Full Dark House(10)
‘You probably want to know what this is all about,’ said Bryant, pushing a chair at him. ‘Sorry no one could tell you much, but the MoI and the Home Office are very big on public morale at the moment.’
‘I’ve noticed,’ said May. ‘The block on information is a bit stiff. Part of Hyde Park near Marble Arch was roped off at the weekend. They reckon an underground shelter was blown to bits, heads and arms and legs everywhere. The only way they could tell the girls from the men was by their hair. But I didn’t see anything about it in the papers.’
‘No, you wouldn’t. I can understand that, but some of the other directives are driving us barmy.’ Bryant sucked noisily at his pipe. ‘This business with lifts having to be kept at the bottom of shafts during raids, except in tube stations, where they have to be kept at the top. I suppose it’s sensible, but all transgressions have to be reported, and it makes so much paperwork. Not that you’ll have had any paperwork on us.’
‘No, they wouldn’t even tell me what PCU stood for.’
‘Peculiar Crimes Unit, isn’t it frightful? I think their perception of the word “peculiar” and mine differ somewhat. I’ve got some bumph here you can read through.’ He rooted around among his papers, sending several overstuffed folders to the floor, but failed to locate anything specific.
Thinking about his first impression of Arthur Bryant some years later, May was reminded of a young Alec Guinness, bright-eyed and restless, distracted and a little awkward, filled to exhaustion with ideas. May was less excitable, and his habit of keeping a rein on the more excessive reaches of his imagination pegged him to others as the reserved, serious one. After their deaths, it was said by their biographer that ‘Bryant said what he meant and May meant what he said’. May was the diplomat, Bryant the iconoclast, a decent combination as it turned out.
‘They meant “peculiar” in the sense of “particular”, but the damage is done, and the name is attracting some very odd cases. We had a report last month of a man sucking blood out of a Wren in Leicester Square. It’s hopeless. The Heavy Rescue Squads are busy trying to locate people who’ve been buried alive under tons of rubble, most of the central London constabulary remaining at home have left to join the ARP, the ATS and the AFS, and we’re expected to go chasing around after Bela Lugosi. Morale again, you see. They don’t want people to think there’s a bogeyman roaming around in the blackouts, otherwise they won’t head to the shelters. Panic in the streets; it’s an image that scares the hell out of them. You’d think we were more of a propaganda unit than a proper detective squad.’
‘How many of us are there?’ asked May, moving a stack of handwritten music scores from a chair and seating himself.

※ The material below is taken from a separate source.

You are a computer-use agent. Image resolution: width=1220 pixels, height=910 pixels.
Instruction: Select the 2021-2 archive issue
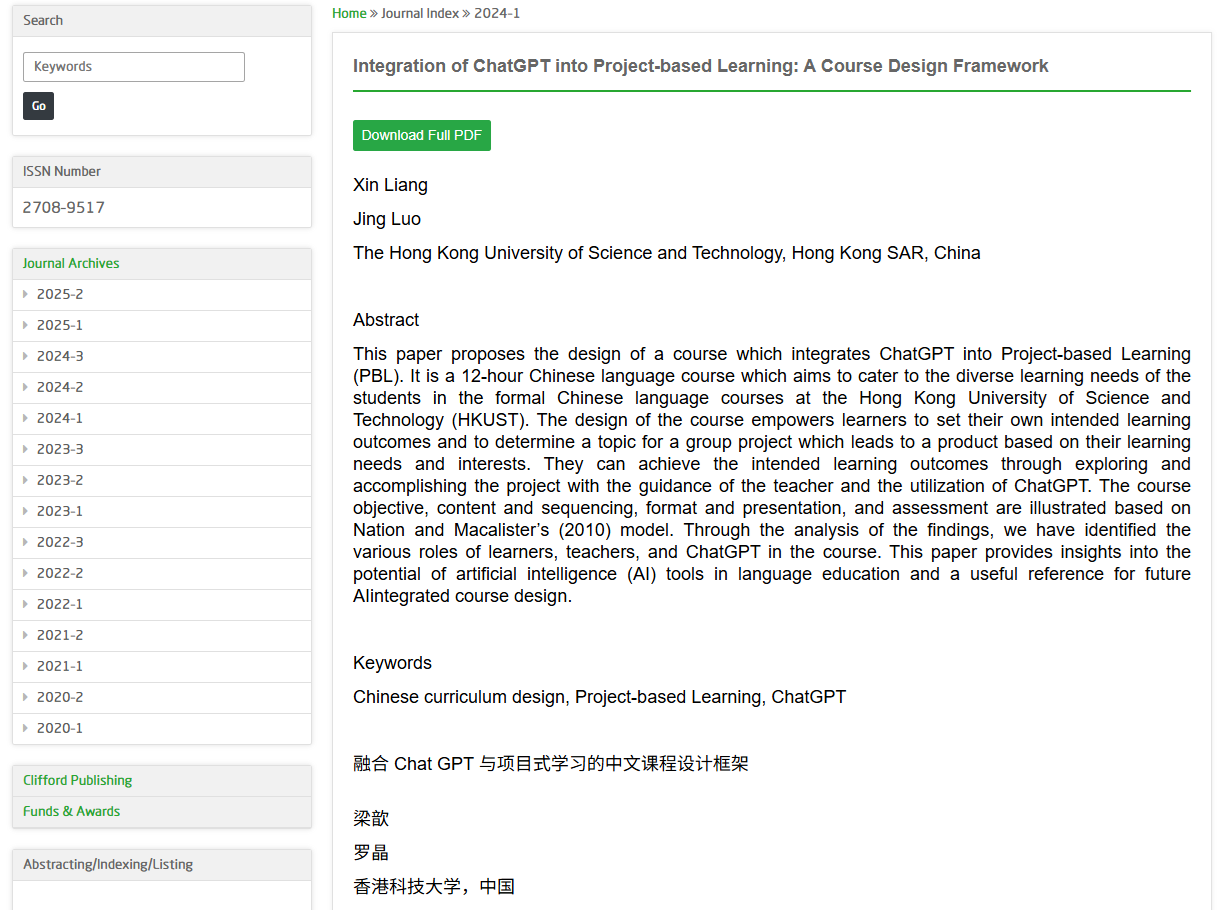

‘Half a dozen, including you. Superintendent Davenport’s the most senior DI, spends all of his time haunting the HO and the Met, or playing billiards with Sergeant Carfax, who’s married to his ghastly sister. She comes creeping around here on the scrounge for salvage donations, got a face like a witch doctor’s rattle. No, we don’t see too much of Davenport, luckily. Then there’s Dr Runcorn, rather ancient and not much cop but the only forensics wallah they could spare us. We have a young pathologist called Oswald Finch, tragically born without a sense of humour, we use him for the serious stuff. DS Forthright is also a part-time member of the WVS. Then there’s us two, and finally a couple of utterly vacant PCs, Crowhurst and Atherton. Crowhurst has something wrong with his depth perception and falls over a lot, and Atherton used to be a greengrocer.’
‘My father is a greengrocer,’ said May indignantly.

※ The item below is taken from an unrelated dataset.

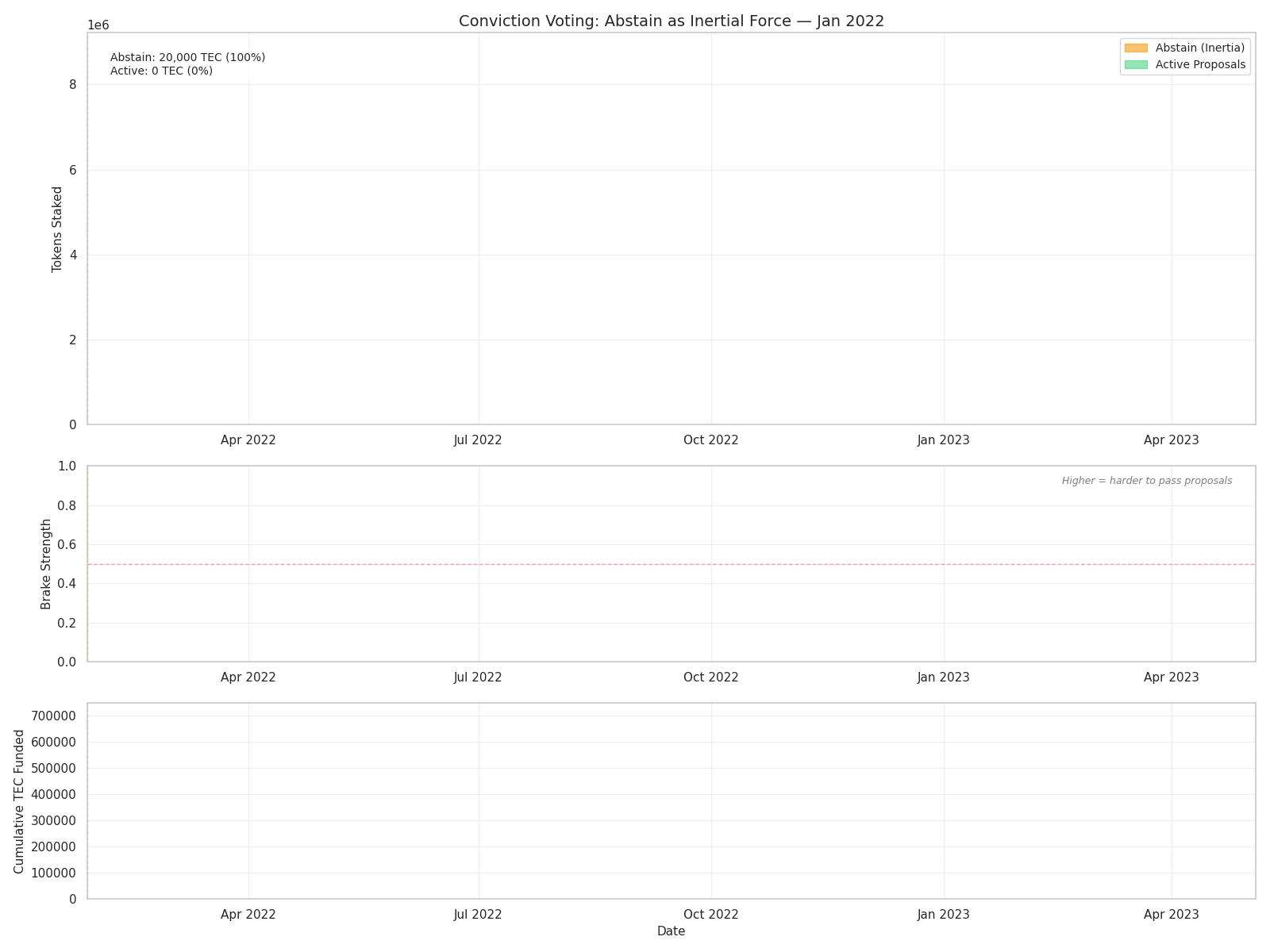The image size is (1270, 952).
Task: Click the 'Cumulative TEC Funded' y-axis label
Action: tap(19, 801)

‘No offence, old man,’ apologized Bryant, whose own father had abandoned his family to earn drink money in Petticoat Lane peddling rings for blackout curtains at a shilling a dozen, ‘but poor old Atherton really would be better employed shifting sprouts. Oh, and we’re getting one more today, a former copper called Sidney Biddle. I’ve got his details around here somewhere. Davenport was very keen about taking him on. I get the feeling he’s coming in as a bit of a spy, though I’m not sure what he’ll find to report on. We’re rather a dead-letter office. To date we’ve had a hand in a couple of prosecutions, but nothing that can be made public.’
‘Why not?’
Bryant rubbed his nose ruminatively. ‘The sort of cases that pass through here are a bit of an embarrassment for everyone concerned. The regular force can’t handle them, so they end up on these desks.’ He indicated the overflowing surfaces of the two desks that had been shoved back to back beside the window. ‘I’ll have a clear-up while you get settled. Have Forthright find you a tea mug, and hang on to it. You never know when there’ll be a shortage. We can get most things, but you hear rumours and everyone goes mad.’